Как ему было этого не понять, как он мог с этим не согласиться, когда в то самое время, зимними промороженными ночами, писал роман о новейшем герое, который оттого и страдал, что с малым чином и при малых деньгах был всеми унижен и оскорблён, оклеветан и втоптан в самую грязь, так что нравственное начало до того помутилось, до того помутилось в истерзанной, дыбом вставшей душе, что несчастный и гордился своей очевидной порядочностью и своим бескорыстием, до которых дела не было никому, и с зубовным скрежетом проклинал эти отошедшие в далёкое невозвратимое прошлое добродетели, и жаждал высшего чина и денег мешок, и воображал свою персону такой, какими вокруг него были все, то есть пронырой воображал, клеветником и пройдохой, и приходил в помрачающий ужас, что способен быть таким стервецом, и терял совершенно себя в этой бесовской сумятице нравственных чувств.

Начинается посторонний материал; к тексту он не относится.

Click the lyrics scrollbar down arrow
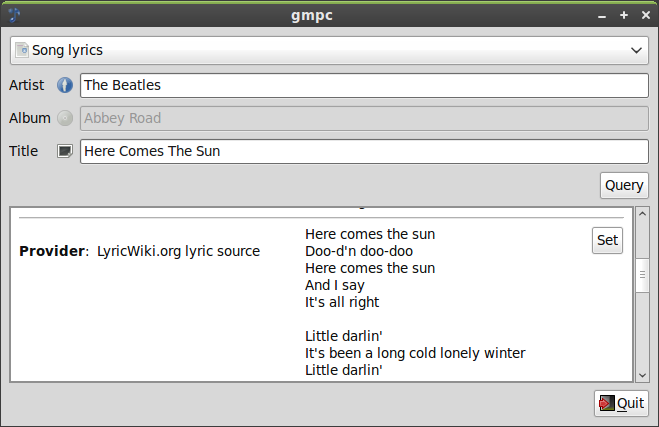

Не соглашался он с одним только тем, что говорил Белинский о сочинениях Гюго и Бальзака, которыми всё ещё был восхищен, понимая уже, что тут не вкус изменял Виссариону Григорьевичу, а принципы критики, которая становилась у того уже слишком реальной и в этом отношении узкой, так что слишком немногие явления подпадали под мерку её, и он даже упрекал критика в том, что тот силился дать литературе частное, недостойное её направление, низводя её единственно до описания, если так можно выразиться, одних фактов газетных или скандалёзных действительных происшествий. Белинский сердился и горой вставал за натуральную школу, он же Белинскому возражал, что желчью не завлечёшь никого, а только смертельно всем и каждому надоешь, хватая встречного и поперечного прямо на улице, останавливая каждого прохожего за пуговицу фрака и начиная ему насильственно проповедовать и учить его уму-разуму. Споры, таким образом, выходили горячие, отчасти даже непримиримые, но это всё ещё были не главные споры, главные-то споры ждали ещё впереди, и потому они спорили увлечённо и живо, скорее только знакомясь друг с другом, чем уже расходясь.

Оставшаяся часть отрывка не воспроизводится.